§ Exercise requirements
Reproduce the records from their start through the line containing "Click the Tareas", keeping every line unchanged.

Collected data entries

-- START --

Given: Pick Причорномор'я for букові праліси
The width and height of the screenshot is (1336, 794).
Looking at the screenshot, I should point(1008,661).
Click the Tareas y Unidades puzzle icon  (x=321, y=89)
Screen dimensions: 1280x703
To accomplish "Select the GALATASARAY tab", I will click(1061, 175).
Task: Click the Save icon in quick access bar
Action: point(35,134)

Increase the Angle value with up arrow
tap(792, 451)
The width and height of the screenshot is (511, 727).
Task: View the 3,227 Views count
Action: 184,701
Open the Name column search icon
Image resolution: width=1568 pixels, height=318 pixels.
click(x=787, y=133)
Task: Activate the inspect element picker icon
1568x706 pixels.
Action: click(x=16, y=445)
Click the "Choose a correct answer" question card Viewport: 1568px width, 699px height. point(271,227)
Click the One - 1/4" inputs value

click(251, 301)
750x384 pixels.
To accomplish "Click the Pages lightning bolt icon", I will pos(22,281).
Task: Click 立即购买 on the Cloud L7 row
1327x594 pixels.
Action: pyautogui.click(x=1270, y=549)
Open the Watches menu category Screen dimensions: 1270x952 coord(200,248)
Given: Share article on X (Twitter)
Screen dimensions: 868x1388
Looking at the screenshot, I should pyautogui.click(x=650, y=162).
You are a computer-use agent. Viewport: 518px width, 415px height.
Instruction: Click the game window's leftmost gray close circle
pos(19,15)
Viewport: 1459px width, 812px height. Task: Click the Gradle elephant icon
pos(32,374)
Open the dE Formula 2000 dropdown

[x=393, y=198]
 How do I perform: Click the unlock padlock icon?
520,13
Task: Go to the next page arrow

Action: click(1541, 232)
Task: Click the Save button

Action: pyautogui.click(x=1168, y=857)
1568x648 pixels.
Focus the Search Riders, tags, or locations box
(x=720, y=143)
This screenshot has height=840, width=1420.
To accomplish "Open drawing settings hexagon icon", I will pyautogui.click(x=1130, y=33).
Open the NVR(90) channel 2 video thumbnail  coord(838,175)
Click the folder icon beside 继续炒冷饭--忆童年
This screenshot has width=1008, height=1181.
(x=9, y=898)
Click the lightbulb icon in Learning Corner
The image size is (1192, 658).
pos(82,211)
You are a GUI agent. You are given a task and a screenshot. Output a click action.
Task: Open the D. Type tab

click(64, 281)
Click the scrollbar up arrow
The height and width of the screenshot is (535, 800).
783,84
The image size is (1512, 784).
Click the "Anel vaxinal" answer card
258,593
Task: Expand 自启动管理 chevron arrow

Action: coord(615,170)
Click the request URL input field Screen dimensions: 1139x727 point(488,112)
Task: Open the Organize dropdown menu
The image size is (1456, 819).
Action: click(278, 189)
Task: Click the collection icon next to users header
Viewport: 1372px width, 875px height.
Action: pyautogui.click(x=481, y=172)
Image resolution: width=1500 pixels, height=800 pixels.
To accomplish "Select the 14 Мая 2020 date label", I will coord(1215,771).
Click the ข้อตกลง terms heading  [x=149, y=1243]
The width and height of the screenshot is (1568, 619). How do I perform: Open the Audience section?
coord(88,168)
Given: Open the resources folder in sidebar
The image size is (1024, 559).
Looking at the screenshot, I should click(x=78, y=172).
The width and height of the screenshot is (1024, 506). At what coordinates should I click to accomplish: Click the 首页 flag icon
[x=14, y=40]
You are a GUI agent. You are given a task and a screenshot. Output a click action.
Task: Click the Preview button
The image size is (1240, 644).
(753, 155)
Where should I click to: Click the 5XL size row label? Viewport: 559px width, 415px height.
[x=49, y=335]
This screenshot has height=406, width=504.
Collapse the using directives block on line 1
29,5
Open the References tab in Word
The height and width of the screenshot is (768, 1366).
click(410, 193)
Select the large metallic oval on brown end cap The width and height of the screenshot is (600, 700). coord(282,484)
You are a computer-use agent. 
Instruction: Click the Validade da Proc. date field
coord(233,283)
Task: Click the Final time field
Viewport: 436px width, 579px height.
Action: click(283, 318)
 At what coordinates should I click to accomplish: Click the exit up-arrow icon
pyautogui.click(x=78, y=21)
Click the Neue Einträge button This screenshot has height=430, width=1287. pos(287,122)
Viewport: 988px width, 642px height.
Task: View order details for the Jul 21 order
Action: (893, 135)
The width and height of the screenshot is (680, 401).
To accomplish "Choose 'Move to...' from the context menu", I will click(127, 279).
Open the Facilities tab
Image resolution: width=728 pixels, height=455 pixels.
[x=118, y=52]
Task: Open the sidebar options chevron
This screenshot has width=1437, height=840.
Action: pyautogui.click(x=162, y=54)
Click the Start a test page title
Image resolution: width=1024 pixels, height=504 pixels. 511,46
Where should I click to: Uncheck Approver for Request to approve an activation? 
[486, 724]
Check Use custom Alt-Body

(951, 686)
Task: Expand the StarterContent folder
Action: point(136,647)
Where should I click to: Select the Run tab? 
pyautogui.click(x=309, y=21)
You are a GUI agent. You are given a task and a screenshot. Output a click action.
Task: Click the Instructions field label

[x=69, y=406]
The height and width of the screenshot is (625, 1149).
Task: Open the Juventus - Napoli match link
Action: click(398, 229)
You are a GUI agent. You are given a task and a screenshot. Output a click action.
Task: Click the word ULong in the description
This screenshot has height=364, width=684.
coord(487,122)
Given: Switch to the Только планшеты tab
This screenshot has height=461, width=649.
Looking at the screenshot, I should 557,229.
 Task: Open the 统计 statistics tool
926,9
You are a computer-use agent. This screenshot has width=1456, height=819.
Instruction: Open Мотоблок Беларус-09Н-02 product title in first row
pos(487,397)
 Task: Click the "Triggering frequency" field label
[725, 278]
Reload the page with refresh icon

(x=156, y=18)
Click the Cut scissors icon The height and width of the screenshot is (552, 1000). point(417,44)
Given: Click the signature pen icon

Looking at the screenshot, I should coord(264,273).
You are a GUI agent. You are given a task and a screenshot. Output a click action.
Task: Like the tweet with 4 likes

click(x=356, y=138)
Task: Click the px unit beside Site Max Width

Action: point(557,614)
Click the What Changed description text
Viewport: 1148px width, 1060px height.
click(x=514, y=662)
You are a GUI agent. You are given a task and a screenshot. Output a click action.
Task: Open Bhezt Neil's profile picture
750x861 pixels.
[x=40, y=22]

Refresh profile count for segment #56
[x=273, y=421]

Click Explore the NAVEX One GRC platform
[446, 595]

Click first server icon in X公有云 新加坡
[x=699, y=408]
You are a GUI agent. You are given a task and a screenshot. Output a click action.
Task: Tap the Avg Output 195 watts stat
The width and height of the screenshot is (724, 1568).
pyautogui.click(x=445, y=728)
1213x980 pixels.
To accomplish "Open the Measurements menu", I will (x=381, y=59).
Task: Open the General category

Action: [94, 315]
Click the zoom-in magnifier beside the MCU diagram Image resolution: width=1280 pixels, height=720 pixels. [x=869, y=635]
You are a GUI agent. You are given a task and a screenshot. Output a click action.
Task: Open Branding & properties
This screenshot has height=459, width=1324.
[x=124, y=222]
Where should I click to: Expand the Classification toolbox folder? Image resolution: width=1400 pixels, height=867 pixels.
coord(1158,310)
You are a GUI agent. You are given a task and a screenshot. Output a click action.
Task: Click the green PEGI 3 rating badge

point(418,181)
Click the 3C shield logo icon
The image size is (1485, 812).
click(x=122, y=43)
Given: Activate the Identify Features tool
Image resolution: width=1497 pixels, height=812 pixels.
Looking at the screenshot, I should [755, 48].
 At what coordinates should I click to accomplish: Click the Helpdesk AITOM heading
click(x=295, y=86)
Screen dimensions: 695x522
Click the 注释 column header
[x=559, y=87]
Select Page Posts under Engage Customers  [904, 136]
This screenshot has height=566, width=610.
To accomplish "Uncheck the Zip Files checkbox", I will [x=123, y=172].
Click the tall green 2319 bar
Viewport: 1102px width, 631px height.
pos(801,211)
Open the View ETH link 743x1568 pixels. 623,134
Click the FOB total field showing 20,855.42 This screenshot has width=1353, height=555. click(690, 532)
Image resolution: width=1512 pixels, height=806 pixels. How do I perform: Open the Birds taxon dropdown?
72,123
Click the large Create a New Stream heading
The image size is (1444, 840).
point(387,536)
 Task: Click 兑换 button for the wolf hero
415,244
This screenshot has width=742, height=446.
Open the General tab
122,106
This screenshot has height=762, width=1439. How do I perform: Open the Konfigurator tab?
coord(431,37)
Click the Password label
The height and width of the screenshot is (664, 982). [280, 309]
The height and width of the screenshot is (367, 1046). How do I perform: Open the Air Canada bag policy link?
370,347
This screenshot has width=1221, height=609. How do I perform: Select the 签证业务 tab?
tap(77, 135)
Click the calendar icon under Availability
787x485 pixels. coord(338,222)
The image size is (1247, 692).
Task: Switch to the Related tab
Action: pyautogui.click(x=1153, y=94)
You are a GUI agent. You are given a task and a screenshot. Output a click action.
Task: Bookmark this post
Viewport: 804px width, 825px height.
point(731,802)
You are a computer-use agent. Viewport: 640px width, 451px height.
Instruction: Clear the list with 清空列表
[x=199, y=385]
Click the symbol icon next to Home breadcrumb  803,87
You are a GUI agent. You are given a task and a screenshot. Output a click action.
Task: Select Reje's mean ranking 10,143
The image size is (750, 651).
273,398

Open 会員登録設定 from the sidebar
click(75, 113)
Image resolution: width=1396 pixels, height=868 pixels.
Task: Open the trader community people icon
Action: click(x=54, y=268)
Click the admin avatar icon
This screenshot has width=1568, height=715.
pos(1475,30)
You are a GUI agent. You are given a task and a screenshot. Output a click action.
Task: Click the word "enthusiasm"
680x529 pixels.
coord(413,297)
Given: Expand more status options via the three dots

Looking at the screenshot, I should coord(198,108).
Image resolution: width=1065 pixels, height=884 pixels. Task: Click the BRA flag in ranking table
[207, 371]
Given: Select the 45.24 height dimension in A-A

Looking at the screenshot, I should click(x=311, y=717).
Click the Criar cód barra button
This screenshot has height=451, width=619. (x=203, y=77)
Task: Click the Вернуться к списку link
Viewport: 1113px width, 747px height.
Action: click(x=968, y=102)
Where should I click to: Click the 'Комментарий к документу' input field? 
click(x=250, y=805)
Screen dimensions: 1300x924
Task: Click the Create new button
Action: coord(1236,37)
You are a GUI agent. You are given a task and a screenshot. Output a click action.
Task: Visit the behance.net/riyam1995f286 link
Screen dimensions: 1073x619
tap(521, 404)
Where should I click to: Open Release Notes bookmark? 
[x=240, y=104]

-- END --

§ Written answer
Given: Pick Причорномор'я for букові праліси
The width and height of the screenshot is (1336, 794).
Looking at the screenshot, I should point(1008,661).
Click the Tareas y Unidades puzzle icon  (x=321, y=89)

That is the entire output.